- What to produce -
The line containing "Task: Open the Resources menu" marks the end: output every line of the data up to it, and that line too, exactly as written.
★ ★ ★ ★
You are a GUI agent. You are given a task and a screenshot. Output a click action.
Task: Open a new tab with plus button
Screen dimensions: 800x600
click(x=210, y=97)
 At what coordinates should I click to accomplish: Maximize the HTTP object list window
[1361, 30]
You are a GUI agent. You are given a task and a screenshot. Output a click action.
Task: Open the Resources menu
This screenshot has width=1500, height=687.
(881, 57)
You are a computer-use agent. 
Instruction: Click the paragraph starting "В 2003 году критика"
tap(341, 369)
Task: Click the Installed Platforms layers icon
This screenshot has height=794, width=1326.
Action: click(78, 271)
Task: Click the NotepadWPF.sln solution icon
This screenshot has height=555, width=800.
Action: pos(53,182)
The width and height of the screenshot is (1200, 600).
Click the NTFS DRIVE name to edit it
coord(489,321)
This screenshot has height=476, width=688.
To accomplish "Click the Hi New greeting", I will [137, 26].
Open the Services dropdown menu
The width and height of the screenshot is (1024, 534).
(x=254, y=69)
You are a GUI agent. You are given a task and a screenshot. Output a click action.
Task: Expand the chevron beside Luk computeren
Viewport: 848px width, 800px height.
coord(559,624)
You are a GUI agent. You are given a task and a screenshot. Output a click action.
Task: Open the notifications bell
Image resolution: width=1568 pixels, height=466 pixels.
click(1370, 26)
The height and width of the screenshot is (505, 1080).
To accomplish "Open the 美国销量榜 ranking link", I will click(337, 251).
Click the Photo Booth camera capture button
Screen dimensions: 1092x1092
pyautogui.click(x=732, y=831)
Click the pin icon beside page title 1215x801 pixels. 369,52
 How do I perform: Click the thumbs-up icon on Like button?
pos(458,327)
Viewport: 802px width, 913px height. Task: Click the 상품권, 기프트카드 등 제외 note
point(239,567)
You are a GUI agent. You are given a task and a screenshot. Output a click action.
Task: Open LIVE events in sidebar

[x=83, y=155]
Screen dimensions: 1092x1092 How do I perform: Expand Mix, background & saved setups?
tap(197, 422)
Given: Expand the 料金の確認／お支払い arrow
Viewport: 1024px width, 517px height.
★ ★ ★ ★
- Exercise response -
You are a GUI agent. You are given a task and a screenshot. Output a click action.
Task: Open a new tab with plus button
Screen dimensions: 800x600
click(x=210, y=97)
 At what coordinates should I click to accomplish: Maximize the HTTP object list window
[1361, 30]
You are a GUI agent. You are given a task and a screenshot. Output a click action.
Task: Open the Resources menu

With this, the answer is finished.